The unit – quite a bit larger (250m by 37m) than Petrojarl 1 (215m by 32) – was based around an idea that was flawed from the outset. BP thought it would be a great idea for this unit to produce until its storage tanks were nearly full and then it would sail to shore and offload. Somehow it did not see at the beginning that halting production and pulling the vessel off a well for a sailaway to shore was not a great idea. It was reported in SEN in May 1990, just a fortnight after the unit began operations on the Cyrus field from two wells, that it took 24 hours to pull the rigid production riser onto the OPV (just 12 to re-install it) with a six day round-trip journey to Rotterdam to offload its cargo and return to site.
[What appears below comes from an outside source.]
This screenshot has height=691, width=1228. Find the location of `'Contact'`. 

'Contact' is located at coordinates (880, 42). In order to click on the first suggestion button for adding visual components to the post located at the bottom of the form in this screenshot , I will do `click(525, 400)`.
While this is how Seillean operated – production was up to 25,000b/d with storage of 310,000bbls – BP’s original plan to have a fleet of SWOPS vessels did not survive even until the first began to work. Firstly it was decided that vessel operations would be more suitable for a flexible riser and then there was a quick shift to what would be seen now as conventional fpso operations – dubbed DPT for dynamically positioned tanker – using offloading tankers. That was the original plan for the Machar field, but like so many concepts back in the 80’s, it did not survive close scrutiny and was canned for a more conventional multi-platform concept with subsea. BP did not get its first proper fpso until Foinaven came onstream in the 1990’s.
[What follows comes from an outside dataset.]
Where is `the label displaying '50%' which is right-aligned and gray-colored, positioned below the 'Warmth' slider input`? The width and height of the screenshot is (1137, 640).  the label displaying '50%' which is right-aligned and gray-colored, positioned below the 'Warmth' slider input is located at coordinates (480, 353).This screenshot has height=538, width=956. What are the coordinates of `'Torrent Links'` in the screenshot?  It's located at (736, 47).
The OPV did eventually get an offshore hose reel for offloading operations, but not until 1998 when the unit had already been sold (it went in 1993 to drilling contractor Reading & Bates).
While the OPV itself was novel, there were more technology innovations to this project than simply the vessel. At around this time, BP was promoting its universal wellhead concept. Designed by Hans Hopper, it was meant to eliminate the wasteful abandonment of exploration wells by deploying a convertible wellhead that could be used later for production. BP had installed such wellheads for exploration before, but it was at Cyrus that one was first converted to production on a well that might well have been the first horizontal well drilled from a semi.
There was also a new high specific gravity water/glycol controls fluid from Isaac Bentley which was designed for multiple exposures to seawater; flex-joints, more commonly associated with tension leg platforms, from Murdock Engineering that were incorporated into the design of the production riser; and a heave compensation system for the cursor-based rov deployment system in the moonpool, amongst other new equipment.
The subsea xmas trees came from Cameron Iron Works, as it was known at the time. Cameron also worked closely with SubSea Offshore, another name that has disappeared from the industry, on the rov-operated tooling packages used for intervention with a Scorpio rov.
These two units may have been at the forefront of the fpso era, but there was never another vessel built with the intention to do what these two did. There was to be a Petrojarl II that was to be deployed for early production on the Heidrun field in the Norwegian sector, but that never happened and the hull, a Tentech 850 design, eventually became Kerr McGee’s Gryphon field fpso, but again another story.